● WORK INSTRUCTION
From the entries below, count the lines holding the word "Given" and give nothing but the number.

● RECORDS TO PROCESS

------------------------------

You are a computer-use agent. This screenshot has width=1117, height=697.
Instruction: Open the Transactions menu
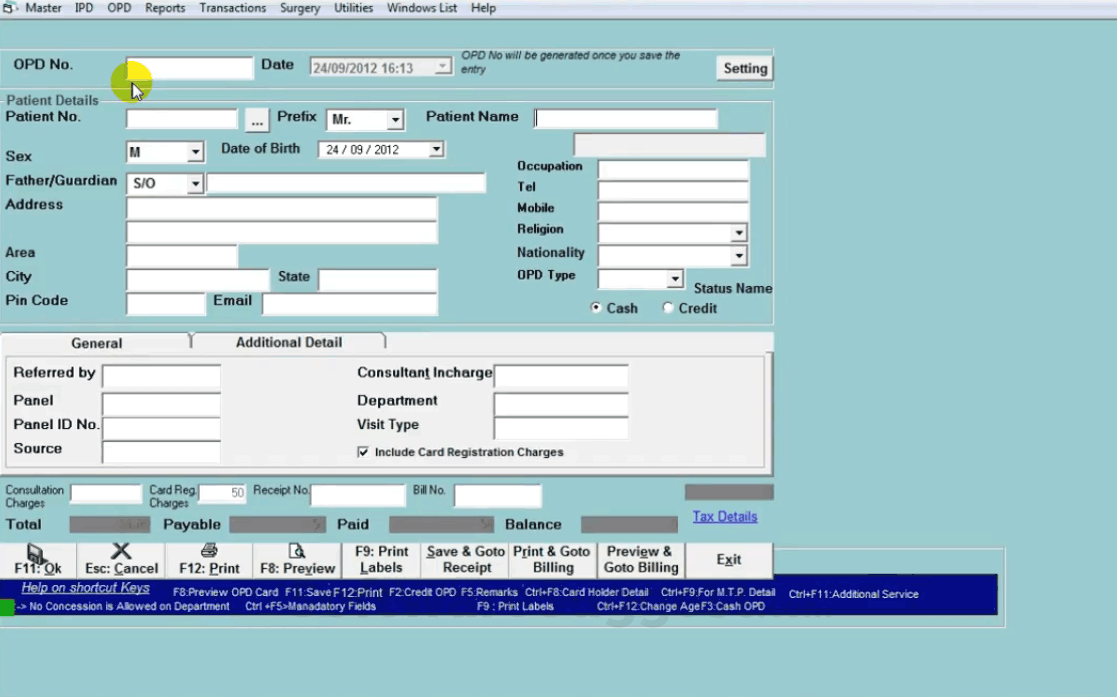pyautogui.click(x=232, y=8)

------------------------------

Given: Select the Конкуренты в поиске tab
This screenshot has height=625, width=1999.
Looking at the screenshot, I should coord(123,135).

------------------------------

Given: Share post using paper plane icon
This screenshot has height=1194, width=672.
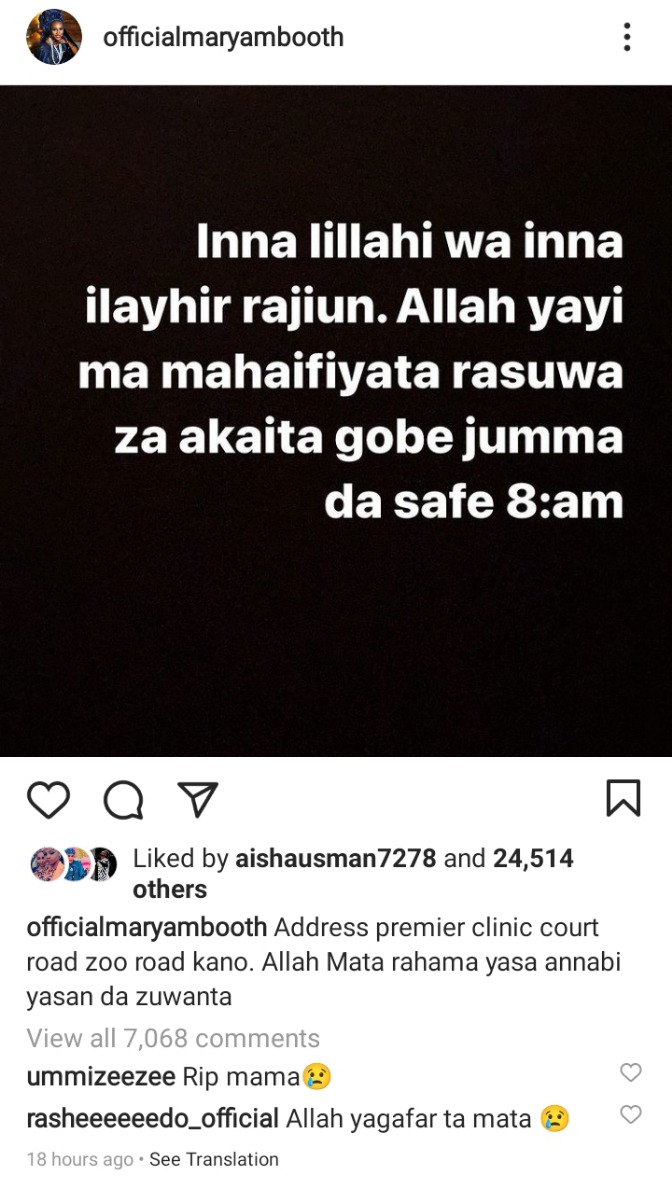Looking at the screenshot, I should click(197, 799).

------------------------------

● REPLY TO THE EXERCISE
2